• [Énoncé 1]
Recopiez mot pour mot l'extrait sur le banditisme juvénile en RDC, de « En RDC, le gouvernement » jusqu'à « les Kulunas ? ».
• [Énoncé 2]
D'après l'extrait sur le banditisme juvénile en RDC, quel nom porte ce phénomène dans le pays ?

• [Extrait cité]
En RDC, le gouvernement opte pour la peine de mort pour éradiquer le phénomène du banditisme

Des jeunes gangs prisonniers de la RDC en train d'être embarqués vers un camp de redressement ; capture d'écran de la chaîne YouTube de ARTE

En République démocratique du Congo (RDC), la prolifération de gangs juvéniles criminels atteint un niveau sans précédent. Le gouvernement base sa stratégie sur la peine de mort dans sa lutte contre cette violence urbaine.

Dans le pays, le phénomène de banditisme juvénile a un nom: les Kulunas. Il fait référence à des jeunes entre 15 et 30 ans qui s'organisent en bandes armées, menacent, extorquent, mutilent et parfois tuent des citoyens.

Qui sont les Kulunas ?

Le banditisme juvénile se répand en RDC dans les années 1990 durant la troisième décennie du règne de Mobuto Sese Seko, ancien président du pays (1965-1997). A l'origine, il s'agit de jeunes désœuvrés en quête d'un avenir mais qui se retrouvent sans emploi, et donc sans aucun revenu dans des zones urbaines.

• [Liste des données]
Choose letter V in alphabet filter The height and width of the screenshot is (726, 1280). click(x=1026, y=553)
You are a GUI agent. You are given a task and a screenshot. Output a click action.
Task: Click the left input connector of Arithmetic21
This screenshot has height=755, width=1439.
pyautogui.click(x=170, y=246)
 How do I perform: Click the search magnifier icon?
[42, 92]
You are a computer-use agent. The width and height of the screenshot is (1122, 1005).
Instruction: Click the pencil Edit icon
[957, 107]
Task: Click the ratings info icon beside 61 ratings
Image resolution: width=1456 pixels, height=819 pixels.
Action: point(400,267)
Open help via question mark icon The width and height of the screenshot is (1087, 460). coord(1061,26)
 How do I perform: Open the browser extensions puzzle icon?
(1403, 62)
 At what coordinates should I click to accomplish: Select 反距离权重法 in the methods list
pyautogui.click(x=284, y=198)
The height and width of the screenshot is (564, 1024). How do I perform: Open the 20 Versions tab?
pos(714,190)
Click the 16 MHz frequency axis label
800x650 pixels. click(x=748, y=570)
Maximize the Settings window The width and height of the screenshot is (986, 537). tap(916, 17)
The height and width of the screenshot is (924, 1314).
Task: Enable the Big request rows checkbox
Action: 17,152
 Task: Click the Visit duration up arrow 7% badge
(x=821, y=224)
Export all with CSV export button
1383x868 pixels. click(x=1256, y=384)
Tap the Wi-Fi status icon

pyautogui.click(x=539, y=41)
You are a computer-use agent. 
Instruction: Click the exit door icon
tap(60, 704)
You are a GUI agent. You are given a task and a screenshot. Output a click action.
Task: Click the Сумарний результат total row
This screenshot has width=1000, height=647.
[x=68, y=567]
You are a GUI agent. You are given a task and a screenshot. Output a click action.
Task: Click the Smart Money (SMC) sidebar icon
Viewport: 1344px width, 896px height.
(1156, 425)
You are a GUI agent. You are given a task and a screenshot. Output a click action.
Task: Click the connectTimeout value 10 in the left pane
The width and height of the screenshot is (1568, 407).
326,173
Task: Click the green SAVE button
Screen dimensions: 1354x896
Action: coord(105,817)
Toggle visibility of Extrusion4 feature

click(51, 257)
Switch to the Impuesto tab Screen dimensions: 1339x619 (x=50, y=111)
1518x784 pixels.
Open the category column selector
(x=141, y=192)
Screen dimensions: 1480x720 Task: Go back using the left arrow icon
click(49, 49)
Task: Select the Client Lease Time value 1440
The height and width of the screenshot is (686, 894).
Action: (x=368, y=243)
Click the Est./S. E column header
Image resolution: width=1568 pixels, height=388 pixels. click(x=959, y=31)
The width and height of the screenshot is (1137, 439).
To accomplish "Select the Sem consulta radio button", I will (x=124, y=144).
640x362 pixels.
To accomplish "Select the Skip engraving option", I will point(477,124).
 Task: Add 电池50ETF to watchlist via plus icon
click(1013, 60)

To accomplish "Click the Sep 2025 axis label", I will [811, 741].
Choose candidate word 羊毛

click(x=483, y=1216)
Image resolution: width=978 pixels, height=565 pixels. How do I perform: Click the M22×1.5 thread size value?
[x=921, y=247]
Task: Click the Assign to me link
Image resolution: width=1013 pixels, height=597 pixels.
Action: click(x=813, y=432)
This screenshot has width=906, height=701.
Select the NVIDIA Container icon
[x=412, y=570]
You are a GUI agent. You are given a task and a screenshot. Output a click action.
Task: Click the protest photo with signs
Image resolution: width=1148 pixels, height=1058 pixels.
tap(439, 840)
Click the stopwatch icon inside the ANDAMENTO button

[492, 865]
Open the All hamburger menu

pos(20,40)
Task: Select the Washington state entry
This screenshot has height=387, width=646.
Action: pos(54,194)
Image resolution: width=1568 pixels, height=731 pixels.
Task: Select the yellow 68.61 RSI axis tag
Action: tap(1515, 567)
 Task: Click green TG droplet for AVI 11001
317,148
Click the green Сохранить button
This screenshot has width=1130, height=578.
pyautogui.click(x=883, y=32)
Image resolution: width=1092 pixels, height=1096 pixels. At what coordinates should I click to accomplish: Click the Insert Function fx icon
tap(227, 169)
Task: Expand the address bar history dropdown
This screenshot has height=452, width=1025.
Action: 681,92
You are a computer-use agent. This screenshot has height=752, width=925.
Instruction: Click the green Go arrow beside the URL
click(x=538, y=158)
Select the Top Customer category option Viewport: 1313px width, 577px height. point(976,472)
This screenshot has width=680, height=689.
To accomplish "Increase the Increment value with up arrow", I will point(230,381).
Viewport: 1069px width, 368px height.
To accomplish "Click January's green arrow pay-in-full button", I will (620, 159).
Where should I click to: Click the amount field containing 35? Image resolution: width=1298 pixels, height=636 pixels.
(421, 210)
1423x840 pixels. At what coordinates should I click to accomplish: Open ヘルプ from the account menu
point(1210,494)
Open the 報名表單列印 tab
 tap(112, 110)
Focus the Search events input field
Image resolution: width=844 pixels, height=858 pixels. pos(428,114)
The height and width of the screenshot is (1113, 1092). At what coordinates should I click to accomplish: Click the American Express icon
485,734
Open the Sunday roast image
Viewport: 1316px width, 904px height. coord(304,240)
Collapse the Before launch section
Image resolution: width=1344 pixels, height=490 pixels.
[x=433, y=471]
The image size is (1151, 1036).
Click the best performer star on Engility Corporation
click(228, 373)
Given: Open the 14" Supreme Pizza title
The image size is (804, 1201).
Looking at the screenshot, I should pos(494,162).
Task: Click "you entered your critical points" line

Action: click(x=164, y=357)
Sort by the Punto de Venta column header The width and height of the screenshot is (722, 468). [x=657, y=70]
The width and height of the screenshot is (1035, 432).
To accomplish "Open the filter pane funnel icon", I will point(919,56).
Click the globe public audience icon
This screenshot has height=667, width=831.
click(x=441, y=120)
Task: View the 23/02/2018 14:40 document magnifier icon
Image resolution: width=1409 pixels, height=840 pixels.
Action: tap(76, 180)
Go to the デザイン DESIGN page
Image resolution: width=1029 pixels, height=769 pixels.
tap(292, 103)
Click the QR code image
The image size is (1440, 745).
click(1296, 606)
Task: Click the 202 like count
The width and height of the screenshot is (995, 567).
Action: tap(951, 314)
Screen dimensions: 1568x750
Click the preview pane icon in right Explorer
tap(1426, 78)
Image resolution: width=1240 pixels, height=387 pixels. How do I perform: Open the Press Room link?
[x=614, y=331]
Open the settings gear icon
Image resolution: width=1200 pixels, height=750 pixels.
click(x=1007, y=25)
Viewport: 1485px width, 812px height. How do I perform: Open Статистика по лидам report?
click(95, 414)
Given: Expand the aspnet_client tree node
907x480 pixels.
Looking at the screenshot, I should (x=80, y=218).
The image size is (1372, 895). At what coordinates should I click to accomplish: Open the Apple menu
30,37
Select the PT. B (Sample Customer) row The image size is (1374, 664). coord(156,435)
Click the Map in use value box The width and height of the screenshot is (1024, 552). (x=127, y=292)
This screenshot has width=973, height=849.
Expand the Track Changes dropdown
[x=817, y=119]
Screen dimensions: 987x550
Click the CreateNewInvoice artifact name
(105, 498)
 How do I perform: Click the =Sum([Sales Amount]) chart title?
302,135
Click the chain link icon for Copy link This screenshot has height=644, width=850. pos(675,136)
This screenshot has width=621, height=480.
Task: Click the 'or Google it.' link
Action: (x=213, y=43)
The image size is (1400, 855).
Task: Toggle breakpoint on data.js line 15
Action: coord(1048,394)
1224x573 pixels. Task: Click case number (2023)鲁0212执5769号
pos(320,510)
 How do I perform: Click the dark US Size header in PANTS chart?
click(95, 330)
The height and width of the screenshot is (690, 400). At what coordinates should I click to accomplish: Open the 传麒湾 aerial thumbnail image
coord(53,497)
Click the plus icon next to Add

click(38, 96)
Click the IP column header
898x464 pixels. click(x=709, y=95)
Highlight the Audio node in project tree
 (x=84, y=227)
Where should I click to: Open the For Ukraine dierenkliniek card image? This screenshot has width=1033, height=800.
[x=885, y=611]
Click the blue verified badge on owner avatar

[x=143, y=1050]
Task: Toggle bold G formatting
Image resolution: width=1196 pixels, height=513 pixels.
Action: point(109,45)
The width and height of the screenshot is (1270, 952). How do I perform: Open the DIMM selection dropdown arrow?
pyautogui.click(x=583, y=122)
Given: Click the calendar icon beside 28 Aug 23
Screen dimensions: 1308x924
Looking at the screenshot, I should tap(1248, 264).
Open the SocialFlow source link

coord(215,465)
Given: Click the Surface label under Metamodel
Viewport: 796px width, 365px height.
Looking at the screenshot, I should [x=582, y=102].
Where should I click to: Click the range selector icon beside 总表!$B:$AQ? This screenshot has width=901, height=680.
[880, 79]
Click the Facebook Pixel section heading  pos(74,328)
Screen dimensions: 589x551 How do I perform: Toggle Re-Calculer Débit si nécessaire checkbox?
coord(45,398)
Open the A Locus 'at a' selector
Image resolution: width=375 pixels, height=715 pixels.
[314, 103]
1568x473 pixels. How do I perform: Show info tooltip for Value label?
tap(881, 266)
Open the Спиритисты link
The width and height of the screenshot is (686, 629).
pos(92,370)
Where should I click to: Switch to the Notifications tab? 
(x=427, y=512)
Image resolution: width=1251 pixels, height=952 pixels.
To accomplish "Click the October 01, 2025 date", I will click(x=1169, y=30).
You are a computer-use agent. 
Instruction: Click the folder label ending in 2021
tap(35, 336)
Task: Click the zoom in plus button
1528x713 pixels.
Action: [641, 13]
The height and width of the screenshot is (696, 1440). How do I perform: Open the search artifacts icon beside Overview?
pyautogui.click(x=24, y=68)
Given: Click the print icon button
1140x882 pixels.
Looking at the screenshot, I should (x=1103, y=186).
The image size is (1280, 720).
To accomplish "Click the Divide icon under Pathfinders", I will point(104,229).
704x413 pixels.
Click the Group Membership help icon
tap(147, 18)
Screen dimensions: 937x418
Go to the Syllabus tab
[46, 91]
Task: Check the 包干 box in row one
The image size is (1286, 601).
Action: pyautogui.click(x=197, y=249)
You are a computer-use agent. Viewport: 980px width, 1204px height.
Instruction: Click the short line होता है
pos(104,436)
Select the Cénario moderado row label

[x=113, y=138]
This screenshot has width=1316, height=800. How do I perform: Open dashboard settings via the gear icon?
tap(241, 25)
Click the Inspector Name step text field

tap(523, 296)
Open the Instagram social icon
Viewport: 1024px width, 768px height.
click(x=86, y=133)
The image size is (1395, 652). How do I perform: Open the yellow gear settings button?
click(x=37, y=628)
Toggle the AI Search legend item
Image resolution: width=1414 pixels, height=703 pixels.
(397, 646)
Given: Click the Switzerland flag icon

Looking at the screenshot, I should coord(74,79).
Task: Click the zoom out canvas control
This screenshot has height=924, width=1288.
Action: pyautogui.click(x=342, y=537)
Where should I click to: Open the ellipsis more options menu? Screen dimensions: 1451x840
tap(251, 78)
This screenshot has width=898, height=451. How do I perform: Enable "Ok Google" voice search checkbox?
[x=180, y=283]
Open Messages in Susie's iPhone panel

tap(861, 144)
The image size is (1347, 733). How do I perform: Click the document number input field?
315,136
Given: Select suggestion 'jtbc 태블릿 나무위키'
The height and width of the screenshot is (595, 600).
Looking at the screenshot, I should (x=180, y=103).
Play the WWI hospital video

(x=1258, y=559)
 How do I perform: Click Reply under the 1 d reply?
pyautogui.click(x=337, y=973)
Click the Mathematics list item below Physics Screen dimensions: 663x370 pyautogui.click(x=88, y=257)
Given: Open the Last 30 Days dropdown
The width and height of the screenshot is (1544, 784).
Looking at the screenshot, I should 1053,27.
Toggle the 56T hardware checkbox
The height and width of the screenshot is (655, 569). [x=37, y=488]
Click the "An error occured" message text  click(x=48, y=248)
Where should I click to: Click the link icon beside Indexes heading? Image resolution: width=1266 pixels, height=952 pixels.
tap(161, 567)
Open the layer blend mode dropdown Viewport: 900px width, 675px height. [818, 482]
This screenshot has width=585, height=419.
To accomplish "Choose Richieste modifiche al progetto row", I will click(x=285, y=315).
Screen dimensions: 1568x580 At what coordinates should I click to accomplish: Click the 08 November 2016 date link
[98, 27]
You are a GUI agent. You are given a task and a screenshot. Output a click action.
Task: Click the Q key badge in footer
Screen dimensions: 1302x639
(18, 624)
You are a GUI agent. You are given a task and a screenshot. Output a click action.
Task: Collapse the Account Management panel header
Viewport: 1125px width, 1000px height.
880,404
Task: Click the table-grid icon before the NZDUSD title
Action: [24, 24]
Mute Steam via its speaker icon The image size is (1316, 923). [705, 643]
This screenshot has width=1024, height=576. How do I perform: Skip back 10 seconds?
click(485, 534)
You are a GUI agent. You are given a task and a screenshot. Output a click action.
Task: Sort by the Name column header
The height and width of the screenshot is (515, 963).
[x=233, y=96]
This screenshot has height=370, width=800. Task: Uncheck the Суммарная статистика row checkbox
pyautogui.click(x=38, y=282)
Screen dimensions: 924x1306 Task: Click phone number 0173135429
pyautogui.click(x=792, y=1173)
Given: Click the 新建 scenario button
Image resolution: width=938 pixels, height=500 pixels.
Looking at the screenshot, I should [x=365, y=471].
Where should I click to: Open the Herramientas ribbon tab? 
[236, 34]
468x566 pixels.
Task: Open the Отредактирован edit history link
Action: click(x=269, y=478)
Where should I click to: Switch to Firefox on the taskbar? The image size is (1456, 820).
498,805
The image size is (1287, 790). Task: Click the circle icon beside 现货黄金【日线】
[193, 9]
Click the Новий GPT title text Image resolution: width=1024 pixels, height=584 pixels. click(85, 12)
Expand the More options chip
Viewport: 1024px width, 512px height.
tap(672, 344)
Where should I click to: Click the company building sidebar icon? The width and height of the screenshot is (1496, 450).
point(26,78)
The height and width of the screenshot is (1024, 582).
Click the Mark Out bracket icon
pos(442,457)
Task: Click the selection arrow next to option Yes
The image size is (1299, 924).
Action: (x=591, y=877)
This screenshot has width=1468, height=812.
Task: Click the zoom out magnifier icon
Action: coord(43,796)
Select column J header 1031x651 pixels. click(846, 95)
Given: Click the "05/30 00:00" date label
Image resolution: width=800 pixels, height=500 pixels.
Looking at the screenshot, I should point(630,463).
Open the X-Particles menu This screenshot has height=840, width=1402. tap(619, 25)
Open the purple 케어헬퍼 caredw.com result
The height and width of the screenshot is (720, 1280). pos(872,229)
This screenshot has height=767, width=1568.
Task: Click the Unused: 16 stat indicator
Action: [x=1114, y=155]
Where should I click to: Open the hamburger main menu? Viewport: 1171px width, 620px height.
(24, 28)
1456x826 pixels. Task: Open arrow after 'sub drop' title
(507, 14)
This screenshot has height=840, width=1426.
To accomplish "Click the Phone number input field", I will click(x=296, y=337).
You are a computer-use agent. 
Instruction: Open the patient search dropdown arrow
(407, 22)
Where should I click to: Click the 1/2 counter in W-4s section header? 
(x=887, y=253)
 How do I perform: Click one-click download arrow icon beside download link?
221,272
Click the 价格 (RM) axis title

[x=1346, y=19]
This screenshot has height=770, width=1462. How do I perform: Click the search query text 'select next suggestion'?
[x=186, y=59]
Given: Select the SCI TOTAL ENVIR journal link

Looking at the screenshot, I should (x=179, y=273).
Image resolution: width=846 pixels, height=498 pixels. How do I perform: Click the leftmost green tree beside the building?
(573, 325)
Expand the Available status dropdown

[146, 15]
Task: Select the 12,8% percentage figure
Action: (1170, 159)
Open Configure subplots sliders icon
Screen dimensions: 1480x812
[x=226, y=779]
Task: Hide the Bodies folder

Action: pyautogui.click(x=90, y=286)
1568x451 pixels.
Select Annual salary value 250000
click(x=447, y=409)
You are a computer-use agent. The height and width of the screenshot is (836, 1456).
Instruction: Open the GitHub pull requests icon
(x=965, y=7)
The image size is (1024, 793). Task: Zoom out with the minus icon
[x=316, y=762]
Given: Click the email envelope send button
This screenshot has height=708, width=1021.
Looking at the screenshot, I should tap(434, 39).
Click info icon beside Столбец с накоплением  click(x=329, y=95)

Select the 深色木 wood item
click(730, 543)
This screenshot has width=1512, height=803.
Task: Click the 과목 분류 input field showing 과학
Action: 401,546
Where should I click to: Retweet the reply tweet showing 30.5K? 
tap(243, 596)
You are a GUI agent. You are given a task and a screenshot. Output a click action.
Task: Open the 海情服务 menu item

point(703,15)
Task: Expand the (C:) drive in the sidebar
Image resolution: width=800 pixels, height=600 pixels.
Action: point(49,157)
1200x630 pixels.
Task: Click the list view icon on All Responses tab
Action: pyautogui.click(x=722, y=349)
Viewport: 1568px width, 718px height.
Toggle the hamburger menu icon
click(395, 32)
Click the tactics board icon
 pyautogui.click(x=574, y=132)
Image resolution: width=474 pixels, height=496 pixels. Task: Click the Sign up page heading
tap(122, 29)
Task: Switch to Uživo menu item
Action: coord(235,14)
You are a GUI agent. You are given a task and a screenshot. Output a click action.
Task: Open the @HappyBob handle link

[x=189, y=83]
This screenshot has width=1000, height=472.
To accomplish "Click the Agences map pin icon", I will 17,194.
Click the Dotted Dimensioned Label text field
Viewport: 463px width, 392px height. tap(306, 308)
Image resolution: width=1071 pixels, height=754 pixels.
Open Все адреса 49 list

• [Réponse attendue 1]
En RDC, le gouvernement opte pour la peine de mort pour éradiquer le phénomène du banditisme

Des jeunes gangs prisonniers de la RDC en train d'être embarqués vers un camp de redressement ; capture d'écran de la chaîne YouTube de ARTE

En République démocratique du Congo (RDC), la prolifération de gangs juvéniles criminels atteint un niveau sans précédent. Le gouvernement base sa stratégie sur la peine de mort dans sa lutte contre cette violence urbaine.

Dans le pays, le phénomène de banditisme juvénile a un nom: les Kulunas. Il fait référence à des jeunes entre 15 et 30 ans qui s'organisent en bandes armées, menacent, extorquent, mutilent et parfois tuent des citoyens.

Qui sont les Kulunas ?

• [Réponse attendue 2]
Les Kulunas.